---- Text section

Tuesday, March 27, 2012


Dateline--PORTSMOUTH (NH)---Specifically about 50 yards behind my house.

It's not every day that your home town makes national news.  It's even more rare when it's your neighborhood.  But a tiny flower garden a stone's throw from my back yard is making national news.  Yes, I said flower garden. 

We walk our dogs down Albacore Way all the time, but I never noticed anything out of the ordinary. When I heard the news reports of the dispute, I went to specifically look for the offending garden... and I still didn't see anything.  I had to ask a neighbor which house it was.  I looked.  I still didn't see anything worthy of any sort of scandal.

Before social media made going viral a buzzword, the same thing would happen with news stories, and it still does.  Local stories can make headlines in their own cities and towns, then the next day it's literally yesterday's news and is replaced with a new headline.  But if a story catches the eye of a wire services editor, it can quickly make news anywhere and everywhere, building buzz and attracting ongoing attention of the public.  This is a story that is said to "have legs."  Once this garden scandal took off, it hit he Huffington Post, MSN, the Boston Herald, Boston.com, Yahoo, America Online, Newser, the Portland Press Herald, New England Cable News, and various other news outlets. Here are a few more examples of stories this garden has garnered:

Flowers Prompt $13000 Condo Lawsuit: ABC News

Please Don't Plant the Daisies - or We'll Sue: Reuters

New Hampshire woman faces legal action, fines for planting flowers at condominium: Fox News

Amazing, isn't it?

--------
---- Given records

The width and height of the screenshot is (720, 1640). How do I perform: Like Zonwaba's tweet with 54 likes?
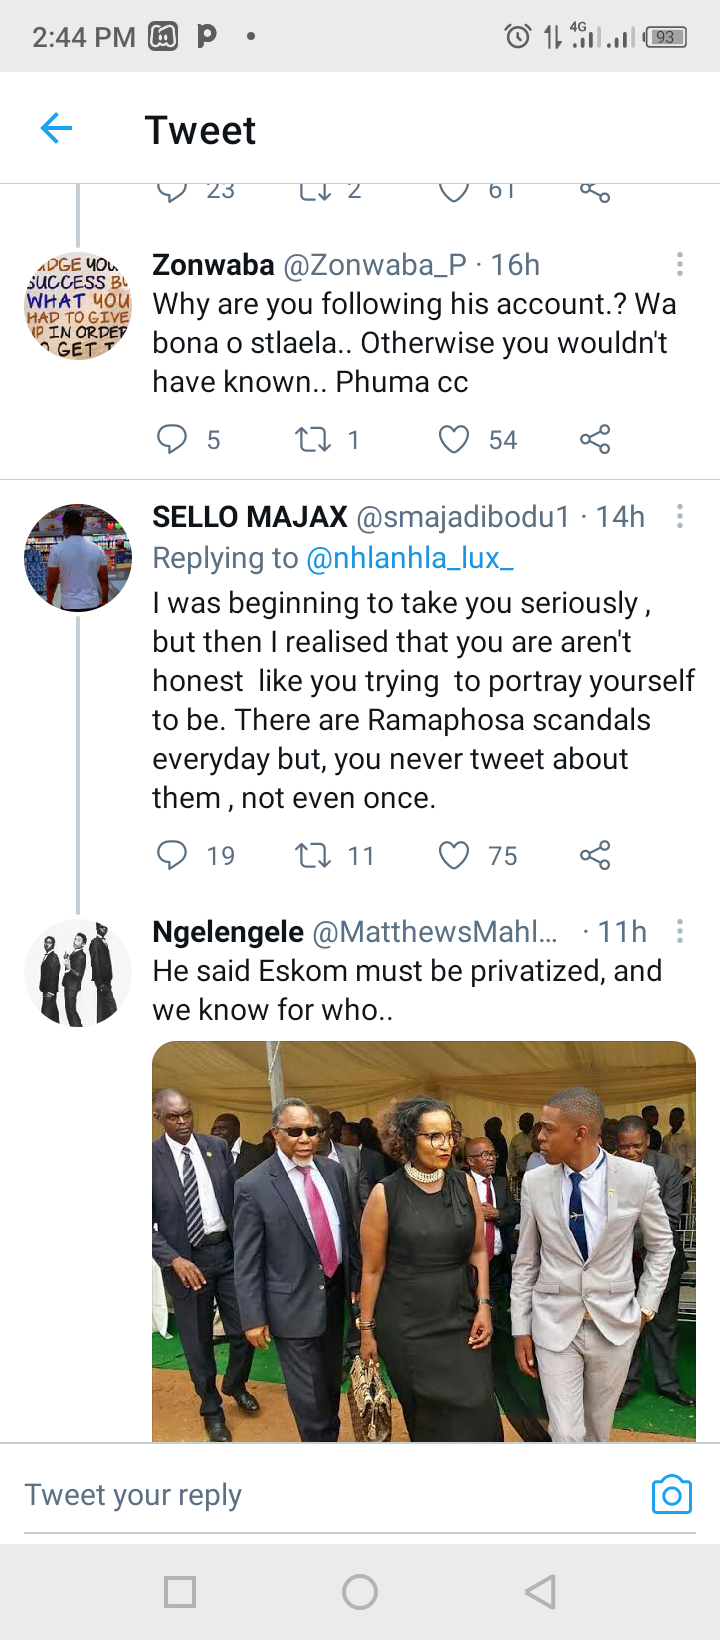pyautogui.click(x=454, y=439)
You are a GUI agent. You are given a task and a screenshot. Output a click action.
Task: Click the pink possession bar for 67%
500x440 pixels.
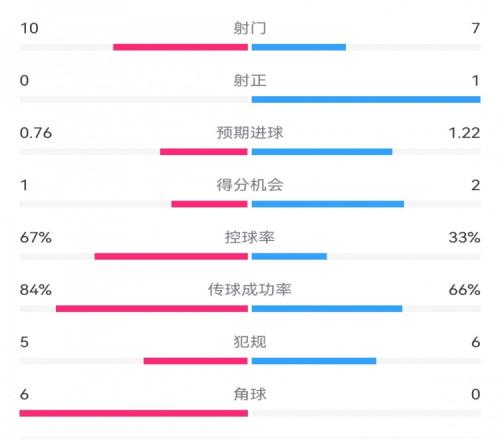[171, 256]
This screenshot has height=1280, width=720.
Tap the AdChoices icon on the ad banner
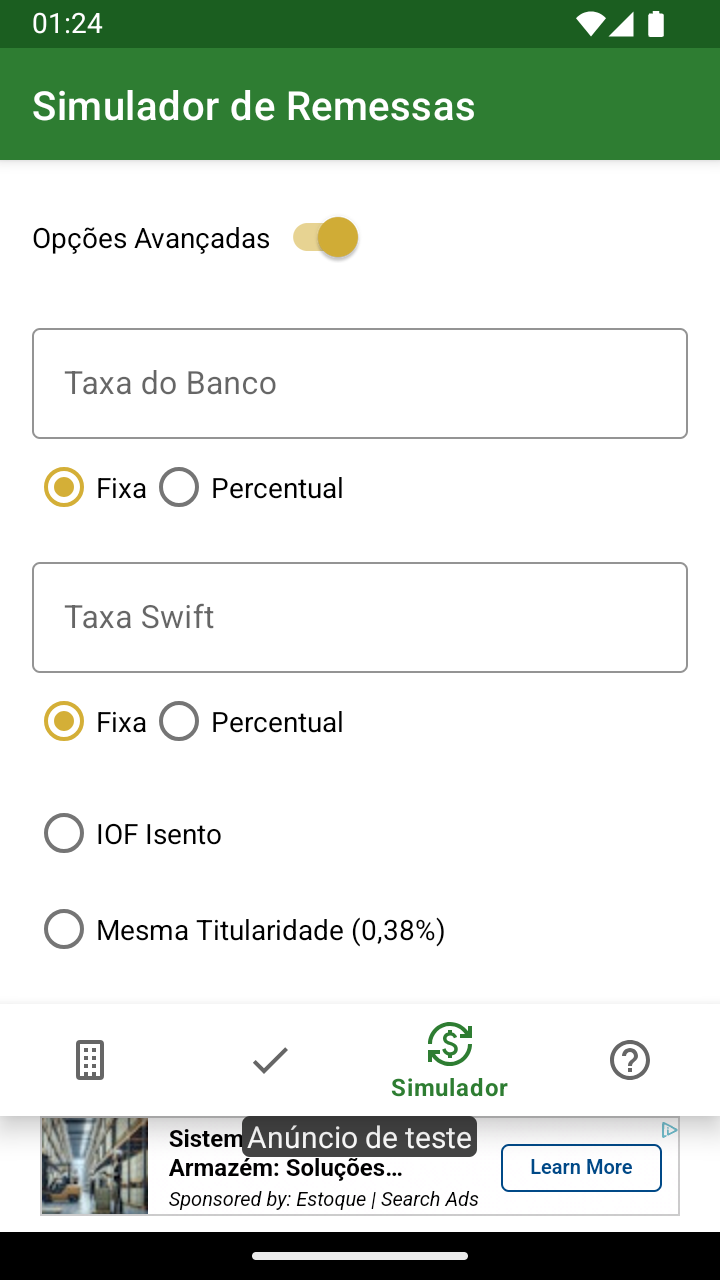click(x=669, y=1130)
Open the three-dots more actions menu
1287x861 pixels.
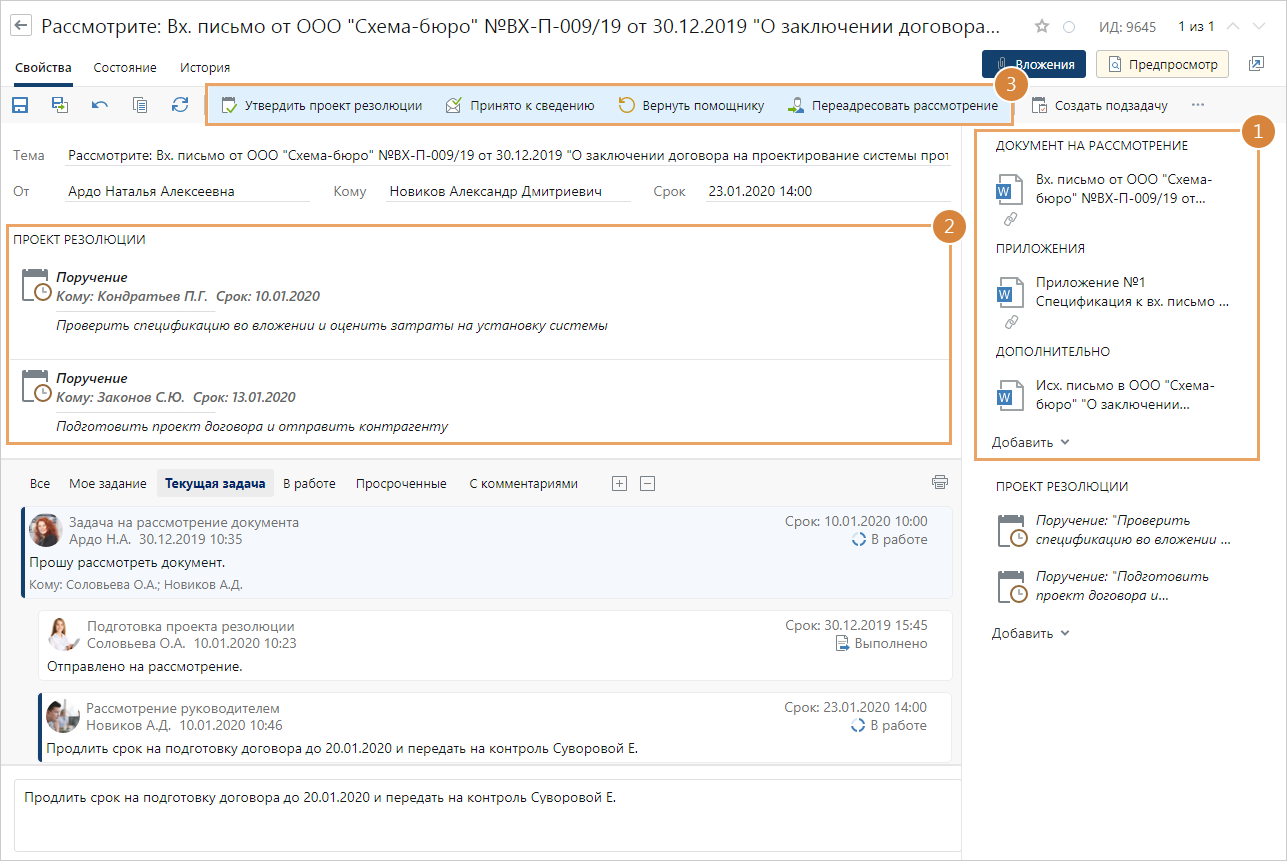coord(1198,105)
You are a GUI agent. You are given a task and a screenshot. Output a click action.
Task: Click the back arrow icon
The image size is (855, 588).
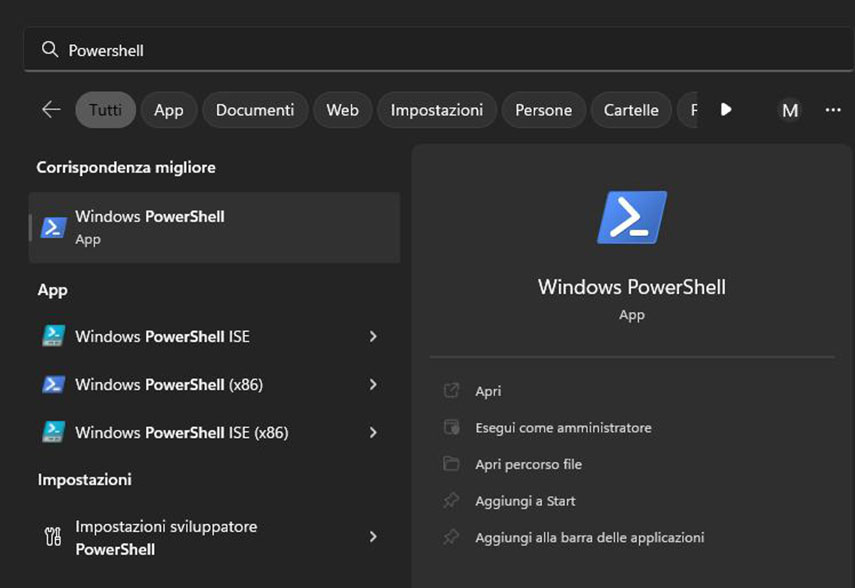click(x=51, y=110)
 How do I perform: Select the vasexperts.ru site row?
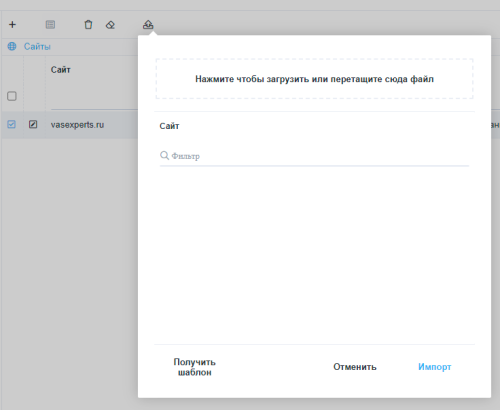(x=69, y=125)
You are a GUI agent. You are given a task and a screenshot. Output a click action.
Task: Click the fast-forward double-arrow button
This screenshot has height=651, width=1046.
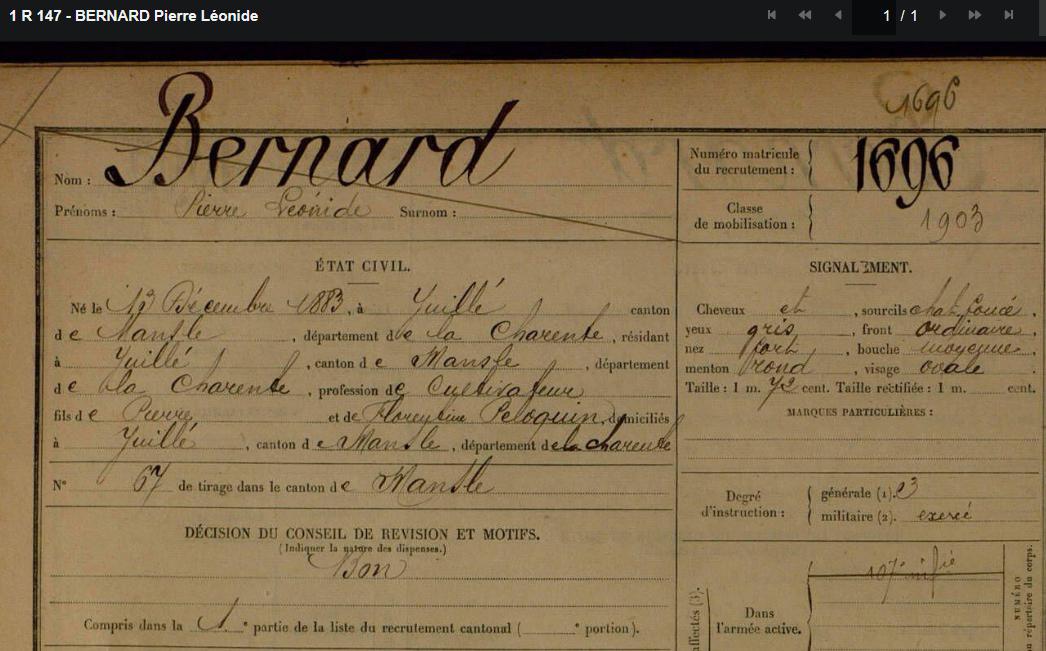click(974, 15)
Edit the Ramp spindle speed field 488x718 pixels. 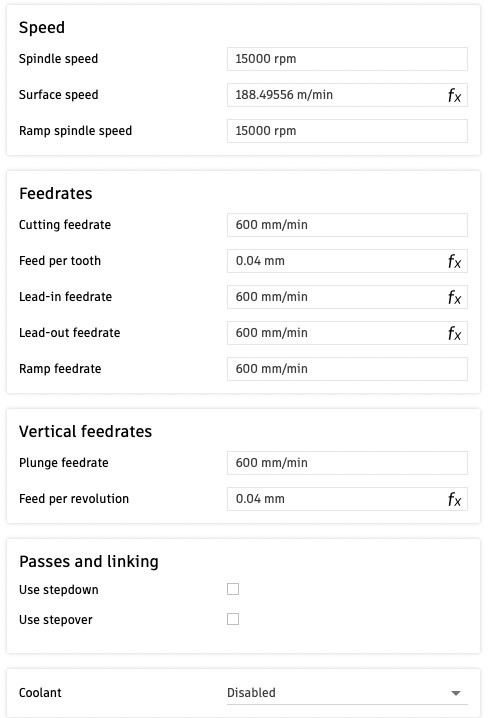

--------

▸ Problems and tasks:
A. From the post about the Portsmouth flower garden, list each story headline cited as an example of the garden's coverage, together with the news outlet named beside it.
B. According to the post about the Portsmouth flower garden, on which street does the writer regularly walk the dogs?
C. Continue the post about the Portsmouth flower garden, picking up after its final sentence.

▸ Results for each task:
A.
- Flowers Prompt $13000 Condo Lawsuit: ABC News
- Please Don't Plant the Daisies - or We'll Sue: Reuters
- New Hampshire woman faces legal action, fines for planting flowers at condominium: Fox News

B. Albacore Way.

C.
I noticed that when I went by one day, the condo association's hired hands were landscaping around all the buildings.  Every spot was being watered, mulched, planted, and weeded... except one little spot.  Guess which one!  I asked one of the landscapers and they admitted their instructions, when it comes to this particular flower patch, are to just "work around it."